## Document text

++++++++++++++++++++

The last few months have been a fairly decent game of dodgeball. J and I have been thrown so many different things and yet it seemed that he was conquering so many things. Each ball that was thrown at us was caught. Baby’s game. He’s been going to therapy for about 5 weeks now and has improved so much that I think I started feeling a little cocky. Sure, there were a few setbacks, but for the most part, he was kicking butt and taking names. This whole SPD thing had nothin’ on MY little guy.
Naturally, it’s times like those (y’know, those times when you think you’ve conquered something in a freakishly short amount of time earning you a place in some kind of medical journal…yeah, those times) when you somewhat deserve to take a giant rubber ball right in the gut. I was hit pretty hard today and the mask was taken off. I looked at my teammate and realized he’s not catching all the balls but is desperately dodging them, just to stay in the game.
Transitions, of course, are difficult for J so I do my best to make them as less “transition-y” as possible. Unfortunately, when he spends every other weekend at his dad’s, that’s a transition you can’t do much about. His school and I both expect a rough adjustment period come Monday morning. Usually, by Tuesday, he’s adjusted and life goes on. Usually. Last night, J told me he hated me. Although this was a first, I tried not to take it too personally since his hatred was seemingly stemming from the fact that I was insisting it was time for bed. (I’m assuming when he gets older, accepting that he “hates” me for not letting him do something stupid as a teenager will feel similar.) I was upset by the fact that he seemed so angry, however. We’ve had many discussions about the word “hate” and it is something I’ve done my best to discourage using.

++++++++++++++++++++

## The data
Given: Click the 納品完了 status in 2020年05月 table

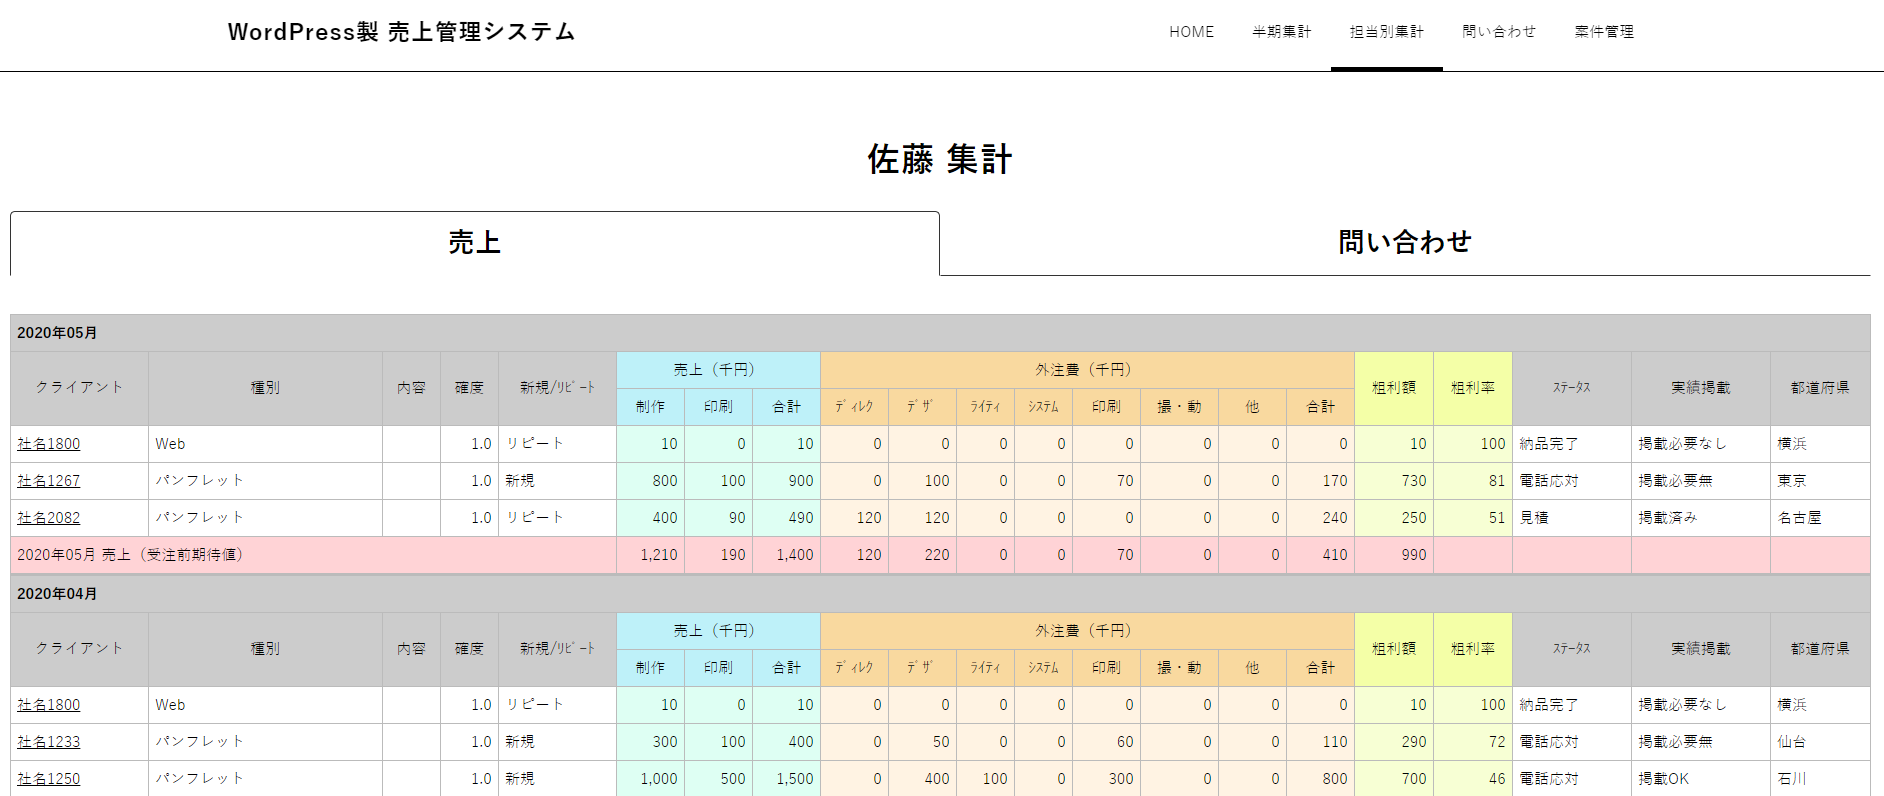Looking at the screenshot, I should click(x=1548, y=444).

++++++++++++++++++++

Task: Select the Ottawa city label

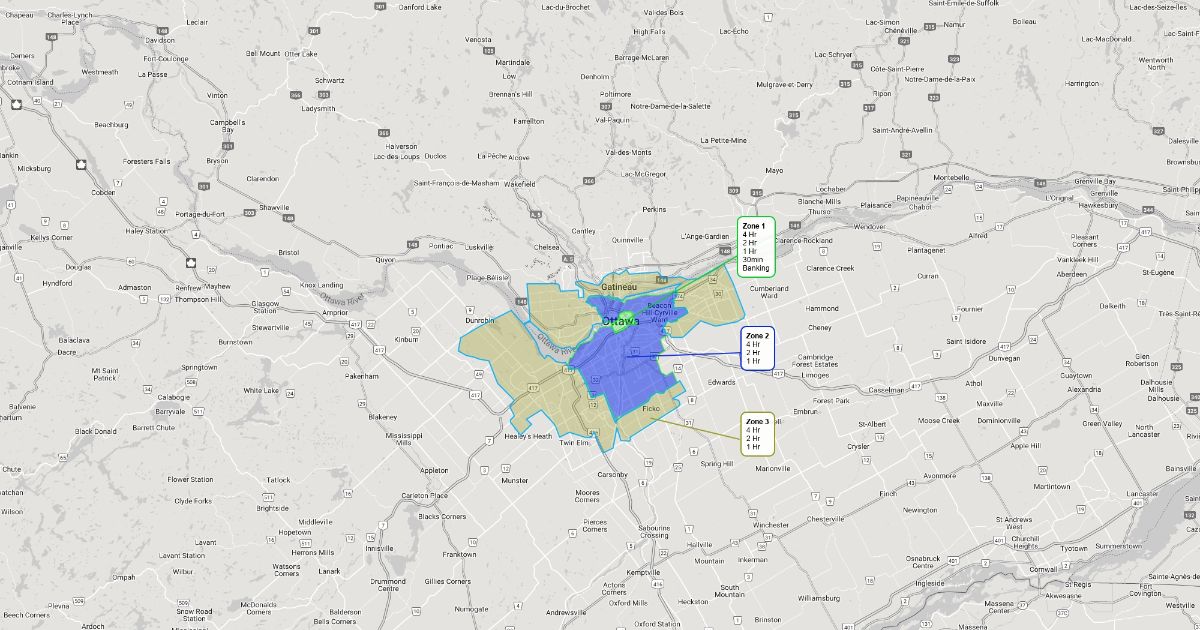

++++++++++++++++++++

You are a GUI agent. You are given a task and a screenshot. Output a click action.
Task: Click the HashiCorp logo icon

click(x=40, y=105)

++++++++++++++++++++

## What you will do
[A] Give every word or phrase that appears inside quotation marks in the text about J, in the order in which it appears.
[B] Resume the text about J, beginning right after its last sentence.

## Results for the exercise
[A]
1. transition-y
2. hates
3. hate

[B]
Today, I found myself in a daze while sitting in the director’s office at his preschool. She was telling me about this “Wild Thing” (seriously, all I could do was picture J in Max’s wolf costume) that was biting his friends, actually hit his best friend, scratched her, and kicked his teacher. As she continued, I didn’t want to believe that she was talking about my well-adapting son. I didn’t want to believe it, but in the time I was sitting there, could hear him randomly shouting in the next room. As we were leaving, he ran up to his friend, stood 2 inches from her face and yelled “GOODBYEEEEE!” as loud as he could. Yup, the wolf costume was definitely on. Dealing with anger is a new thing for J. About a year and a half ago, he expressed some anger, but that quickly subsided where it wasn’t a concern. Now, it’s certainly a concern and one I’m not sure how to deal with. His frustrations are easily set off and I took a chance on having him doing a cutting and coloring activity tonight. After that and some brush therapy (and a little heavy “lifting” to drag his toys into his room), things settled down amazingly well. He was able to calmly follow directions and went to bed without a hitch. Mission accomplished, right?
Nope. I then spent the next 30 minutes blankly staring at a textbook, not being able to concentrate on anything else other than J’s anger. I realized I don’t know as much as I thought I did about any of this and there is nothing more frustrating than seeing your son dodging frantically, and you’re unable to help. I feel helpless and to have that feeling concerning the ONE person you feel you should be able to help is right up there in the “worst feelings in the world” department. I’m thankful that something brought me back to reality, but wish I could have all the answers so I could just make everything all better.